A new contract extension for Matthew Stafford? Well, the Lions still are working on that one. And there’s going to be some cost overruns, I’d imagine.
But the rest of the offseason work here is nearly finished, “and it’s going to be spectacular,” Lions president Rod Wood gushed Wednesday, as the he gave the media a 30-minute tour of the Lions’ newly-remodeled den. “I’m very excited for the fans to see it.”
This latest redesign by Detroit-based Rossetti Associates began about 18 months ago — not long after Wood was hired — and the plans were finalized late last year. Work began in earnest in March, and with most of the heavy lifting done, Wood says everything will be ready for the Lions’ preseason opener Aug. 19. (The general public will get a sneak preview at an open practice during training camp.) The first concert will be U2 on Sept. 3, a week before the regular season opens at home against Arizona on Sept. 10.
Only then will the Lions get a real sense of not only what they look like on the field, but also what their fans will think of it, regardless of how the team is playing. And that’s the big challenge these days, for pro franchises and universities alike, as they try to convince you the best seat in the house isn’t the one in front of a big-screen TV in your own living room.
“We talk about it all the time,” Wood said.

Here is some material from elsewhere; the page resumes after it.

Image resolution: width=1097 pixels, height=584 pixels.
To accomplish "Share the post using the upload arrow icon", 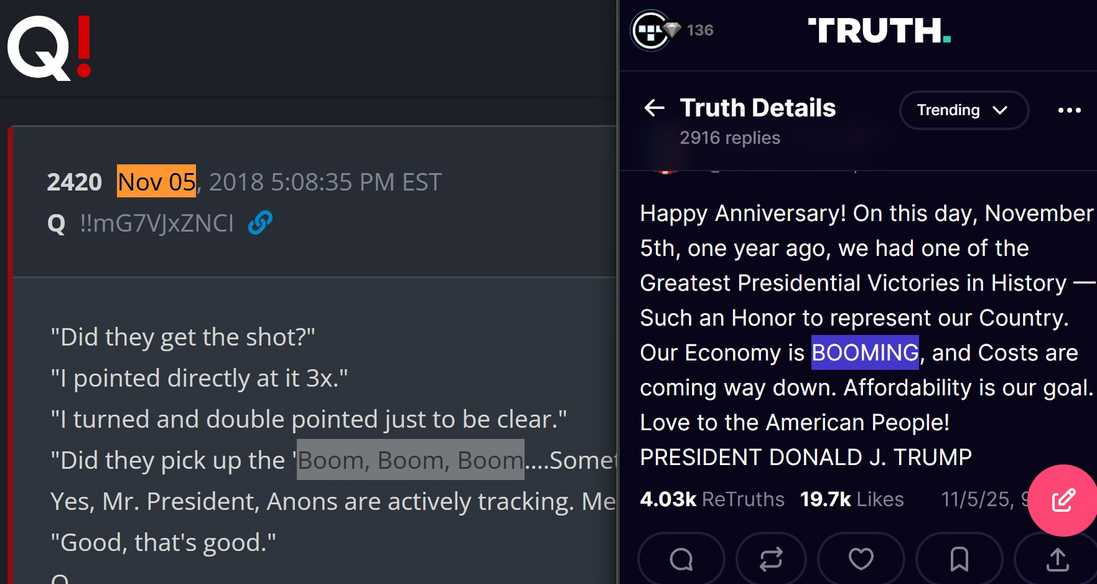I will [1057, 559].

There are myriad reasons, obviously, from hefty ticket prices to changing demographics, or in the case of the NFL and its legion of fantasy-football fanatics, the arrival of DirectTV Sunday Ticket and Red Zone channels.
And the solutions vary.
But for the Lions, who’ve seen their attendance drop each of the last three seasons, despite making the playoffs twice, the fans had two primary complaints, aside from the obvious on-field concerns. The first was poor Wi-Fi service inside the stadium. The second were the outdated video boards.
“So when you answer those,” Wood said, “hopefully you can get people to continue to come in.”
More work needed
Just getting people in the door isn’t enough, though. Keeping them entertained requires a little more work than it used to.

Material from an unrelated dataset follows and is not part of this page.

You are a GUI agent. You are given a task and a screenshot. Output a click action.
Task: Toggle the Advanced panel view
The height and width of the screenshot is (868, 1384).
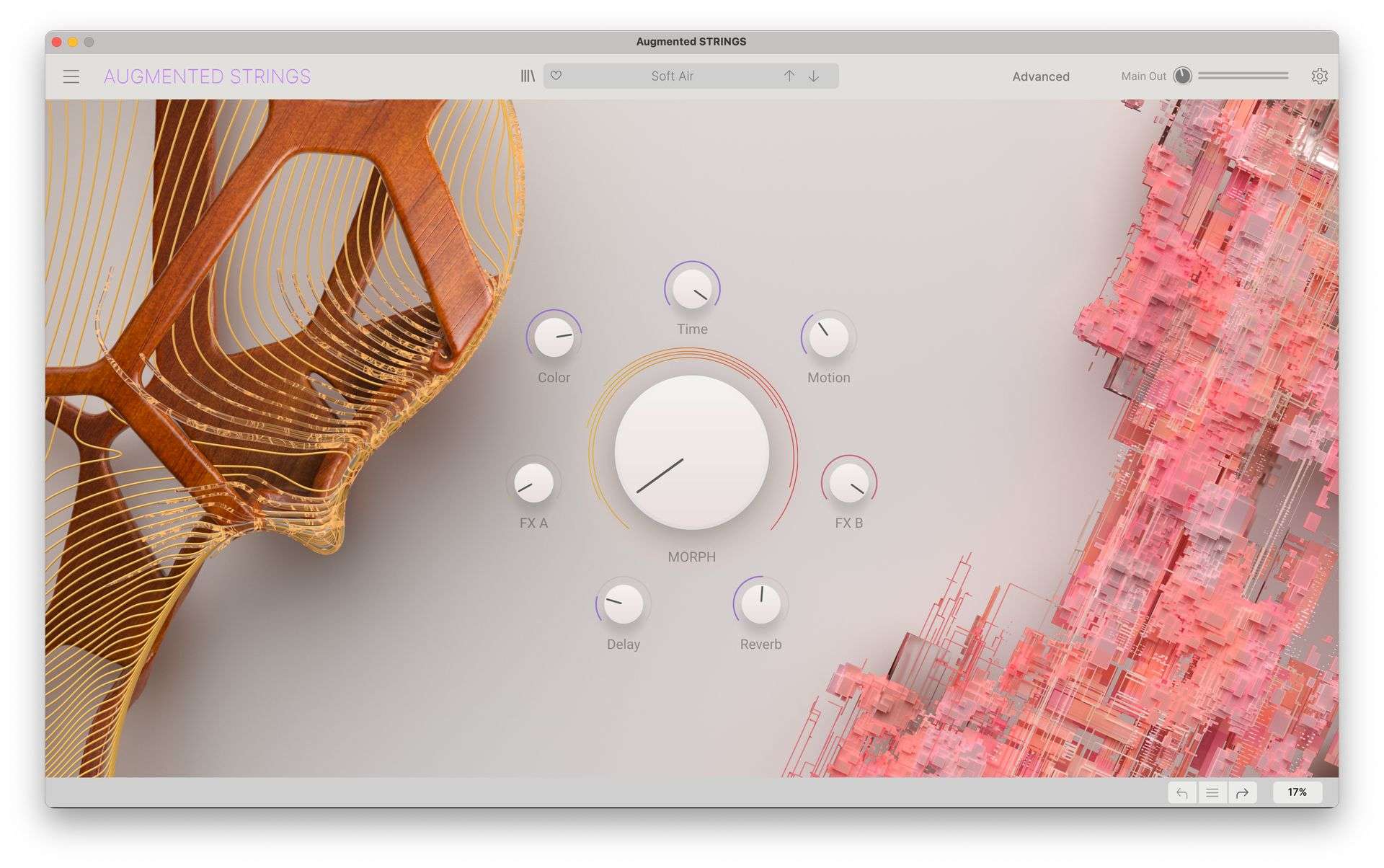(x=1040, y=76)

“Fans are changing,” said Loudermilk, who spent more than a decade as Rossetti’s director of sports facilities, leaving shortly after the Ford Field project was finished. He's now national director at the investment firm JLL. “And fans want to be more integrated into the experience. Back when we did this almost 20 years ago, exclusivity was important to people. But now, even though you get high-end amenities and all that, they want to be part of the action.”
Some of the action will be impossible to miss, from the new sound system to the 26,500 square feet of LED video board space, including the massive end zone units — more than twice the size of the previous boards — as well as new ribbon and column displays.
Wood estimates they’ve added 700 new TVs and video walls throughout the stadium. And even the old ribbon displays were repurposed, used in the concourses along with new speakers, so if you’re in line for concessions or for the restroom, you’ll still be connected to the game.
“Everything we did was to try to keep the fans engaged throughout the entire game,” Wood said.
That’s evident in the dramatic changes to the premium seating at Ford Field, too. It’s been completely re-done – all 200,000 square feet of it -- with some of the old suites removed and replaced with terrace options, and some of the club seats taken out and replaced with new loge boxes.
There also are new sponsored private lounges and clubs on both sides of the stadium — Comerica Bank, Miller/Coors and Plante Moran ponied up — and all of them are designed to have a more communal, social atmosphere.
Same goes for the “Corner Bar” on the main concourse, another renovated gathering place that features a 90-foot bar and huge video walls and scoreboards.
“Part of the reason people come to the game versus staying home, I think, is to be with other fans,” Wood said. “Giving them places to do that was important to them.”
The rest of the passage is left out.